* [YOUR TASK]:
The records should be written out in full, with nothing altered.

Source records
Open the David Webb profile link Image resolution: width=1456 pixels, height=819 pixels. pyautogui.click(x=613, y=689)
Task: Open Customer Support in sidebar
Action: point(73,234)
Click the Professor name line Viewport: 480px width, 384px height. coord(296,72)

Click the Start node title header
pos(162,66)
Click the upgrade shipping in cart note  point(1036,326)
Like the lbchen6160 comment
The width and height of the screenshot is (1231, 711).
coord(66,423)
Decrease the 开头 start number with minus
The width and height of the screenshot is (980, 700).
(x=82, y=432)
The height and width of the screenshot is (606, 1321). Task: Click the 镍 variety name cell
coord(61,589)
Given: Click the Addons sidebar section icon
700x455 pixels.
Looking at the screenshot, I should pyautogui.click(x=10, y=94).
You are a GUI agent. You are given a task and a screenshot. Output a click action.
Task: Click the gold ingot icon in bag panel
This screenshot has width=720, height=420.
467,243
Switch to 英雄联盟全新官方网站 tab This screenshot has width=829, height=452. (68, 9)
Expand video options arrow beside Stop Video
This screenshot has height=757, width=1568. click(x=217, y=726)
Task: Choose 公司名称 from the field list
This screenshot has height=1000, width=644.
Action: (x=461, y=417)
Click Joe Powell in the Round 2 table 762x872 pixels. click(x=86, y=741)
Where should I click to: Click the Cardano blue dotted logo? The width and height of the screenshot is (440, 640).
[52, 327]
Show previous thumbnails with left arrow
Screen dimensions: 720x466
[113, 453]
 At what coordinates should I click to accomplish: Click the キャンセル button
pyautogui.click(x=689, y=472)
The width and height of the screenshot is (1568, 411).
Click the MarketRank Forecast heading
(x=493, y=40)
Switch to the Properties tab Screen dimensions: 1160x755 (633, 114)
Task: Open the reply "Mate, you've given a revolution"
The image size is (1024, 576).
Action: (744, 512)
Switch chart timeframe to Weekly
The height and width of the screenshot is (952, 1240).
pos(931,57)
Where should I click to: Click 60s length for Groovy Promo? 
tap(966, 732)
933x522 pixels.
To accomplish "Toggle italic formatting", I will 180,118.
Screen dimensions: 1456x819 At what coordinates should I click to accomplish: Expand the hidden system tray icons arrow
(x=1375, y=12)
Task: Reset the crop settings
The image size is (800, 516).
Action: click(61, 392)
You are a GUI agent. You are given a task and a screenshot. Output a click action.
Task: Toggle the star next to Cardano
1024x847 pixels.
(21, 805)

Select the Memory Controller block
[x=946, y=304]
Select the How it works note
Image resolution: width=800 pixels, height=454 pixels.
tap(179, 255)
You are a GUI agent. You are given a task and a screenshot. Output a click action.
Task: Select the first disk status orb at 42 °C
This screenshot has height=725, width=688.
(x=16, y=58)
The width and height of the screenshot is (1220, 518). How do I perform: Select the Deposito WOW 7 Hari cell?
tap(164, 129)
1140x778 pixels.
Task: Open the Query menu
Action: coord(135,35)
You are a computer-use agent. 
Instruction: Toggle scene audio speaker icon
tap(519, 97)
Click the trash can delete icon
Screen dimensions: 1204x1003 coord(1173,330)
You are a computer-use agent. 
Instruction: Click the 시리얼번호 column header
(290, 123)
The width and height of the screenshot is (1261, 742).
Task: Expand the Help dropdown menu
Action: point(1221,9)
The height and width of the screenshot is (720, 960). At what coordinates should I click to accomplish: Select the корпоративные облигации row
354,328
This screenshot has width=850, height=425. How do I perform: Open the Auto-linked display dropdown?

* [OUTPUT BELOW]:
Open the David Webb profile link Image resolution: width=1456 pixels, height=819 pixels. pyautogui.click(x=613, y=689)
Task: Open Customer Support in sidebar
Action: point(73,234)
Click the Professor name line Viewport: 480px width, 384px height. coord(296,72)

Click the Start node title header
pos(162,66)
Click the upgrade shipping in cart note  point(1036,326)
Like the lbchen6160 comment
The width and height of the screenshot is (1231, 711).
coord(66,423)
Decrease the 开头 start number with minus
The width and height of the screenshot is (980, 700).
(x=82, y=432)
The height and width of the screenshot is (606, 1321). Task: Click the 镍 variety name cell
coord(61,589)
Given: Click the Addons sidebar section icon
700x455 pixels.
Looking at the screenshot, I should pyautogui.click(x=10, y=94).
You are a GUI agent. You are given a task and a screenshot. Output a click action.
Task: Click the gold ingot icon in bag panel
This screenshot has width=720, height=420.
467,243
Switch to 英雄联盟全新官方网站 tab This screenshot has width=829, height=452. (68, 9)
Expand video options arrow beside Stop Video
This screenshot has height=757, width=1568. click(x=217, y=726)
Task: Choose 公司名称 from the field list
This screenshot has height=1000, width=644.
Action: (x=461, y=417)
Click Joe Powell in the Round 2 table 762x872 pixels. click(x=86, y=741)
Where should I click to: Click the Cardano blue dotted logo? The width and height of the screenshot is (440, 640).
[52, 327]
Show previous thumbnails with left arrow
Screen dimensions: 720x466
[113, 453]
 At what coordinates should I click to accomplish: Click the キャンセル button
pyautogui.click(x=689, y=472)
The width and height of the screenshot is (1568, 411).
Click the MarketRank Forecast heading
(x=493, y=40)
Switch to the Properties tab Screen dimensions: 1160x755 (633, 114)
Task: Open the reply "Mate, you've given a revolution"
The image size is (1024, 576).
Action: (744, 512)
Switch chart timeframe to Weekly
The height and width of the screenshot is (952, 1240).
pos(931,57)
Where should I click to: Click 60s length for Groovy Promo? 
tap(966, 732)
933x522 pixels.
To accomplish "Toggle italic formatting", I will 180,118.
Screen dimensions: 1456x819 At what coordinates should I click to accomplish: Expand the hidden system tray icons arrow
(x=1375, y=12)
Task: Reset the crop settings
The image size is (800, 516).
Action: click(61, 392)
You are a GUI agent. You are given a task and a screenshot. Output a click action.
Task: Toggle the star next to Cardano
1024x847 pixels.
(21, 805)

Select the Memory Controller block
[x=946, y=304]
Select the How it works note
Image resolution: width=800 pixels, height=454 pixels.
tap(179, 255)
You are a GUI agent. You are given a task and a screenshot. Output a click action.
Task: Select the first disk status orb at 42 °C
This screenshot has height=725, width=688.
(x=16, y=58)
The width and height of the screenshot is (1220, 518). How do I perform: Select the Deposito WOW 7 Hari cell?
tap(164, 129)
1140x778 pixels.
Task: Open the Query menu
Action: coord(135,35)
You are a computer-use agent. 
Instruction: Toggle scene audio speaker icon
tap(519, 97)
Click the trash can delete icon
Screen dimensions: 1204x1003 coord(1173,330)
You are a computer-use agent. 
Instruction: Click the 시리얼번호 column header
(290, 123)
The width and height of the screenshot is (1261, 742).
Task: Expand the Help dropdown menu
Action: point(1221,9)
The height and width of the screenshot is (720, 960). At what coordinates should I click to accomplish: Select the корпоративные облигации row
354,328
This screenshot has width=850, height=425. How do I perform: Open the Auto-linked display dropdown?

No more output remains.